牛の水膨満(ウォーターブロート)の主な原因
牛が急激に膨らむ水膨満は、飼育管理上のさまざまな要因が関与します。以下に代表的な原因と対策をまとめました。
過剰な水分摂取
最も一般的な原因は、一度に大量の水を飲む、または非常に冷たい水を飲むことです。過剰な水分は胃内容物を希釈し、膨満を引き起こしやすくします。
急激な飼料変更
乾燥飼料から緑豊かな飼料(例:牧草)へ突然切り替えると、水膨満が起こります。緑飼料は水分が多く、消化系が急激な水分増加に対応できないためです。
穀物過剰摂取
特に細かく粉砕された穀物を過剰に与えると、デンプンが過度に発酵しガスが生成されます。ガスと水分が同時に蓄積し、膨満を誘発します。
ストレス
ストレスによりコルチゾールなどのホルモンが増加し、体内の水分保持が促進されます。結果として胃内に余分な水分がたまりやすくなります。
特定の植物
アルファルファやクローバーなどのサポニンを含む植物は、瘤胃(ルーメン)の細胞壁を損傷させ、水分吸収を過剰に引き起こすことがあります。
疾患
瘤胃酸欠(pHが5.5未満になる)やブロート症候群などの疾患も水膨満の原因です。

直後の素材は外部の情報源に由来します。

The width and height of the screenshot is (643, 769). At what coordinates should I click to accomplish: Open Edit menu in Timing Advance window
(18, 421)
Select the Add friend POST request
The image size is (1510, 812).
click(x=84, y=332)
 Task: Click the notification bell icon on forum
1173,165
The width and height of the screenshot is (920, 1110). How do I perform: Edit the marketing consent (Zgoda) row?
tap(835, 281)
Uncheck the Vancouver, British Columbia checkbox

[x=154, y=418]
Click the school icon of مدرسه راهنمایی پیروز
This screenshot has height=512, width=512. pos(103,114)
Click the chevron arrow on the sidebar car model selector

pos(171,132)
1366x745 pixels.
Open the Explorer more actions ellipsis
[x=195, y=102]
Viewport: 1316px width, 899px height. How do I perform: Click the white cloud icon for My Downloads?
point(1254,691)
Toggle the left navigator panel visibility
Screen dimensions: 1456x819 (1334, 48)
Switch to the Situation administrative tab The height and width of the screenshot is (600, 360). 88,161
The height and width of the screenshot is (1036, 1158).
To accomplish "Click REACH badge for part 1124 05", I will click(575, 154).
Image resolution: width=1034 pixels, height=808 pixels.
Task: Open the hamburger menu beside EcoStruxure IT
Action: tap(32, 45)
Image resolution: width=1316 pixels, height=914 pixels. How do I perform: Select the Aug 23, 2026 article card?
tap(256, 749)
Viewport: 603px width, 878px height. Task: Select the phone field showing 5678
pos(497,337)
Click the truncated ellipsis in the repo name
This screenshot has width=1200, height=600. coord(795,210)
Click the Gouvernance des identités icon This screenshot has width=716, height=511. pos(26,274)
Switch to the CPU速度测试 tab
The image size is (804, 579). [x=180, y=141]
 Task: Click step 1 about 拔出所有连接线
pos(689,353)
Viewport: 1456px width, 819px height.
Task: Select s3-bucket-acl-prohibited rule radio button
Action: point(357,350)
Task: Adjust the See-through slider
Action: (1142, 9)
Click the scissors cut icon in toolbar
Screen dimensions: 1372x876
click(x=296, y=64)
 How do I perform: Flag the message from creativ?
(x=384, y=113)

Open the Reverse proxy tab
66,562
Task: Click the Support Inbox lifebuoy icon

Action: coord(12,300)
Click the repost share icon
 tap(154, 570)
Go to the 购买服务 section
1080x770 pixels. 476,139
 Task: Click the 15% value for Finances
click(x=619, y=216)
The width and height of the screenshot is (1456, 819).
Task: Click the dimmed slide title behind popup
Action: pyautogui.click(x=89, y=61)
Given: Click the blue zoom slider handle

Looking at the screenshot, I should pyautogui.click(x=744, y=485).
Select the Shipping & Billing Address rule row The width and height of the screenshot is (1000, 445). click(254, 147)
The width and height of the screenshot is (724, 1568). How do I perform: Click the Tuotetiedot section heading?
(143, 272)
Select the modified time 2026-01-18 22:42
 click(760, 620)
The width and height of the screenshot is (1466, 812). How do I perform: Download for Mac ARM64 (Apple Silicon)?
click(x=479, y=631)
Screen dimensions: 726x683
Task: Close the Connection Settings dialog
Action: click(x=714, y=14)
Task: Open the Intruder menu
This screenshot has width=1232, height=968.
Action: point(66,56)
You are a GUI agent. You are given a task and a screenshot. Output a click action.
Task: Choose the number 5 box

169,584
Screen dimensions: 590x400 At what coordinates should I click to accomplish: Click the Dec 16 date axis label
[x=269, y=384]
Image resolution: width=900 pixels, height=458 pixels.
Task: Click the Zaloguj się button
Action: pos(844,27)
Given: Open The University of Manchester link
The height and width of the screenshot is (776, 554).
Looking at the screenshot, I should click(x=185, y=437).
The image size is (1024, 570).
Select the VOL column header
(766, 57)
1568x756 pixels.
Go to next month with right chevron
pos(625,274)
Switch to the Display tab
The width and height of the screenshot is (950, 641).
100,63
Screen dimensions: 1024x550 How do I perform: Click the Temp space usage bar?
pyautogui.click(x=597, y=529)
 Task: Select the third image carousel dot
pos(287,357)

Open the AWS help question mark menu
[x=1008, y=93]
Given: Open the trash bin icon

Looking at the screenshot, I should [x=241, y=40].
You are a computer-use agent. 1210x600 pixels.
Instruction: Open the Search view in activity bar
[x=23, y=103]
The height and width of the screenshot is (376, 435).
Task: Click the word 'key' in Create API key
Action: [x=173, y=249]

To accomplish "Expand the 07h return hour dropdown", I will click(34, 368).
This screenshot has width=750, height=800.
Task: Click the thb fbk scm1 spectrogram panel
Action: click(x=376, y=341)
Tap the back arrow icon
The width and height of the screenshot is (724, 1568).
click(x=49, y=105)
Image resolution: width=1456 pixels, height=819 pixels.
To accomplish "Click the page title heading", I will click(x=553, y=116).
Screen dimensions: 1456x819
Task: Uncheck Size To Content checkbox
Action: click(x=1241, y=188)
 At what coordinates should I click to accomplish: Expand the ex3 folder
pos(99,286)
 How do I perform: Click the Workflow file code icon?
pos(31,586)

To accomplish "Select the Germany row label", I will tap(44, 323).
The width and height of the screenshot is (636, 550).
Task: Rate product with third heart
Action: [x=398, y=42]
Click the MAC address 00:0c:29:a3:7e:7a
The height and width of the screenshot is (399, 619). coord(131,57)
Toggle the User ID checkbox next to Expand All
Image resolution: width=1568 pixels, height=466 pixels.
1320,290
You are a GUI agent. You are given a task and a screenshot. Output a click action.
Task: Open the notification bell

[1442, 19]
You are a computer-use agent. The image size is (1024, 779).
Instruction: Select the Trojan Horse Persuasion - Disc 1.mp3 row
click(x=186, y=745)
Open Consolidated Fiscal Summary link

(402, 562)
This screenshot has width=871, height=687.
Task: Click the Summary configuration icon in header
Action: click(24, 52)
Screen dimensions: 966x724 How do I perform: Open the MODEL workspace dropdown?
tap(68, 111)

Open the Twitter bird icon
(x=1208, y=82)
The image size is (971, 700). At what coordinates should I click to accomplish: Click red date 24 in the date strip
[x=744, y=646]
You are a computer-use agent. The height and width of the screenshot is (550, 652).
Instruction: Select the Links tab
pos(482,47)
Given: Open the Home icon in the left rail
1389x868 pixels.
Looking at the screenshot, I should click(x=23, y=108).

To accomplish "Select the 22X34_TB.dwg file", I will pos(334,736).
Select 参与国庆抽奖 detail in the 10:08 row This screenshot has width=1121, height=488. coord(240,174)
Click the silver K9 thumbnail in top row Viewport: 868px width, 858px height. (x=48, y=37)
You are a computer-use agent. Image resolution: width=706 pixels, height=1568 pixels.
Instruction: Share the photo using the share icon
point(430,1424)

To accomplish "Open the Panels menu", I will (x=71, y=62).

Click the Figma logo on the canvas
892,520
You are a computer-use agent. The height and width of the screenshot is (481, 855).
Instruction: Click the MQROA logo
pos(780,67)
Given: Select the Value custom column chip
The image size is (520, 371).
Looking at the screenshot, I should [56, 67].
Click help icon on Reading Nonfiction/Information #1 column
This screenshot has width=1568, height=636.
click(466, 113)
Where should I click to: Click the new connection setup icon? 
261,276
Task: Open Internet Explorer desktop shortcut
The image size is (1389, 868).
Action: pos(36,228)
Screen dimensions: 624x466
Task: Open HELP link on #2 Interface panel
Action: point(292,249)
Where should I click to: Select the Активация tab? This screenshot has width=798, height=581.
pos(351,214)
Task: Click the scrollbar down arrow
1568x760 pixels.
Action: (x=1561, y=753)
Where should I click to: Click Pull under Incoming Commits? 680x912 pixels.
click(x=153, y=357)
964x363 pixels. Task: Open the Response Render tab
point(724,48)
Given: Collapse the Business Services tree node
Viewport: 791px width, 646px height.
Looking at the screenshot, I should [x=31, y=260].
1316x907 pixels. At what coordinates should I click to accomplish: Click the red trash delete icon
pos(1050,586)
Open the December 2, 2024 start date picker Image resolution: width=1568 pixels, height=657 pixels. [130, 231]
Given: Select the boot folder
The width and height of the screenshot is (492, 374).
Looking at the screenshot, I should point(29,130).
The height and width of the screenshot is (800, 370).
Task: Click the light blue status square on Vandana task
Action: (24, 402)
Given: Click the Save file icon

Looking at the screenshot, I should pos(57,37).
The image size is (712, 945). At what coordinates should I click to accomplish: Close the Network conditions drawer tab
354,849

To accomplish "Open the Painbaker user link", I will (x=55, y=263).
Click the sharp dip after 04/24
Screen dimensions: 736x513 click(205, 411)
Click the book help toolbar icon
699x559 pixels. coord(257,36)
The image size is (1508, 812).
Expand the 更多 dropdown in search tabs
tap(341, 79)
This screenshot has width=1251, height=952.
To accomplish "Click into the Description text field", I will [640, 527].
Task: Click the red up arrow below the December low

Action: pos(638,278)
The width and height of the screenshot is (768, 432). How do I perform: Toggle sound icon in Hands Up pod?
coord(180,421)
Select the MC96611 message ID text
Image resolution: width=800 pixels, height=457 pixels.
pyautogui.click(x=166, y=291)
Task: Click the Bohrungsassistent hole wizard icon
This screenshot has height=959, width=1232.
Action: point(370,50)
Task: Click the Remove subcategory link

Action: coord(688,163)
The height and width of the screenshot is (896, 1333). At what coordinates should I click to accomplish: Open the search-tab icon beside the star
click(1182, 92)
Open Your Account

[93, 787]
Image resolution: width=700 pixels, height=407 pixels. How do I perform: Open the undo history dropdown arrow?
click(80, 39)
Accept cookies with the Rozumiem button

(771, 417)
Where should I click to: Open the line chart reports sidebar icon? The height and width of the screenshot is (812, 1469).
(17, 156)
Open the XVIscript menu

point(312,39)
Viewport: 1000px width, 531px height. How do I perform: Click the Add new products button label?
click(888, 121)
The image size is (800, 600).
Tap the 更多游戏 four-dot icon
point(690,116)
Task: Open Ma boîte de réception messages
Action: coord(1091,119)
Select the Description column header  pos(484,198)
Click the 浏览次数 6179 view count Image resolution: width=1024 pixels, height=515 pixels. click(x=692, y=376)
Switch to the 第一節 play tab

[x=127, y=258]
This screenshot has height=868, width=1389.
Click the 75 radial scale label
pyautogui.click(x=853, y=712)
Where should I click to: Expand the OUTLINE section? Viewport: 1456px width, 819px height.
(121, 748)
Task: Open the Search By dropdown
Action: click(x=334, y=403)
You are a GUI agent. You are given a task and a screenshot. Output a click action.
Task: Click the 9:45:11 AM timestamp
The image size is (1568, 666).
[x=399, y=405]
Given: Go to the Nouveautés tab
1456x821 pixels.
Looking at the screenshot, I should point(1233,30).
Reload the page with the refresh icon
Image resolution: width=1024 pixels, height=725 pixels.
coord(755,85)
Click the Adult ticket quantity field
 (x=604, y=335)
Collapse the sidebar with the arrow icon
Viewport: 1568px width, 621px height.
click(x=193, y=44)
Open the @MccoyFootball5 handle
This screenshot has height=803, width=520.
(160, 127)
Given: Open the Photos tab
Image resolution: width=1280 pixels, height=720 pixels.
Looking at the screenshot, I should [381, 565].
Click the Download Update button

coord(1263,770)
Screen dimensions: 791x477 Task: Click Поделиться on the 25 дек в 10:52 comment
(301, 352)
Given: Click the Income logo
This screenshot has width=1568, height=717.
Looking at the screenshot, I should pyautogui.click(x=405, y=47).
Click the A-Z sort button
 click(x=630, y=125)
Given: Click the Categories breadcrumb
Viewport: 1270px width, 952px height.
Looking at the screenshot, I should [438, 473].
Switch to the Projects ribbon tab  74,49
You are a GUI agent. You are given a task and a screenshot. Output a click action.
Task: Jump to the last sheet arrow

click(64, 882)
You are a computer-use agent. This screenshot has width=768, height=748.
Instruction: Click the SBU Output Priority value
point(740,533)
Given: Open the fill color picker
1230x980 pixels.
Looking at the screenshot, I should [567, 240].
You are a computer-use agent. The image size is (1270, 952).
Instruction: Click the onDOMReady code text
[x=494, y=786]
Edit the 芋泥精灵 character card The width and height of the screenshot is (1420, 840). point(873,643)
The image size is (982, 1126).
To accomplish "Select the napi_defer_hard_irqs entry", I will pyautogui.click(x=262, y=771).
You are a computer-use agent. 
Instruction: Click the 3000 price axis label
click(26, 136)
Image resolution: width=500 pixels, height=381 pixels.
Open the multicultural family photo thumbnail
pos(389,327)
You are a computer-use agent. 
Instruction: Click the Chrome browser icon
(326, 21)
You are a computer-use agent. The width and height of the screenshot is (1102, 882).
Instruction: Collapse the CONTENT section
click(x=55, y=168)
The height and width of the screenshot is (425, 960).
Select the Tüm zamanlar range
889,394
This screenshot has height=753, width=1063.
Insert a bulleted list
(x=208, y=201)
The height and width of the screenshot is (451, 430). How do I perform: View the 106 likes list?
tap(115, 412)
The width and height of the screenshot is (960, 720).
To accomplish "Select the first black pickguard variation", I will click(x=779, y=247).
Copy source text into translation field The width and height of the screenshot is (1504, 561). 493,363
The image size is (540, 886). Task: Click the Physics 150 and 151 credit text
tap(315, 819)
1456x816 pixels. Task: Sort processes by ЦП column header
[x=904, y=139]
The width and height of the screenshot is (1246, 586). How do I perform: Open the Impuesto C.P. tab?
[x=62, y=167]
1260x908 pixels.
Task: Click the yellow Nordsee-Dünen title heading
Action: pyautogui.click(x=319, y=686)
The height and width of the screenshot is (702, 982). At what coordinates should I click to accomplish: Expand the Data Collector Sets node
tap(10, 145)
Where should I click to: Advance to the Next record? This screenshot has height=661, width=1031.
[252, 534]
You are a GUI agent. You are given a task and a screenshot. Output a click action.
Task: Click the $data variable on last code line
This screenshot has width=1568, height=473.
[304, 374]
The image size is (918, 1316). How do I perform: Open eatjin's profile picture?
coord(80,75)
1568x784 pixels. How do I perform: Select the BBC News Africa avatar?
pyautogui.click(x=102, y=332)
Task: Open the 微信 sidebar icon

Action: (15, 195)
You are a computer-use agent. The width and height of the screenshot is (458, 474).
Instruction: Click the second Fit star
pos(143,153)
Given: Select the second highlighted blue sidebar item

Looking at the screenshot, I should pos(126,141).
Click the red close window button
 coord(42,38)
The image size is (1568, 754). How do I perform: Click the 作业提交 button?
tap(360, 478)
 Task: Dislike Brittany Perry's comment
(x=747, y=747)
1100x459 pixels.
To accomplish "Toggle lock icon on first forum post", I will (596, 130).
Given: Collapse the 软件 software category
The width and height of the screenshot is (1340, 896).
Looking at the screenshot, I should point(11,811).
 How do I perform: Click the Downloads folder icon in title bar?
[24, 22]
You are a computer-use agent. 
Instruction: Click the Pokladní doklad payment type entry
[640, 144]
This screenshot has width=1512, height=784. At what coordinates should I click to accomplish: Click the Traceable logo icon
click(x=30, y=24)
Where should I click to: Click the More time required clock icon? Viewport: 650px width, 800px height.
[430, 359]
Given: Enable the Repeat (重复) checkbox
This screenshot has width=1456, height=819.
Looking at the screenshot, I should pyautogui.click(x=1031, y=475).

酸欠は過度の発酵で瘤胃壁を損傷し、水分が内部に漏れ込む原因となります。ブロート症候群はガスと液体が瘤胃内に大量に溜まり、急激な膨満を引き起こします。
これらの要因を把握し、飼料管理や給水環境の最適化、ストレス軽減に努めることで、水膨満のリスクを大幅に低減できます。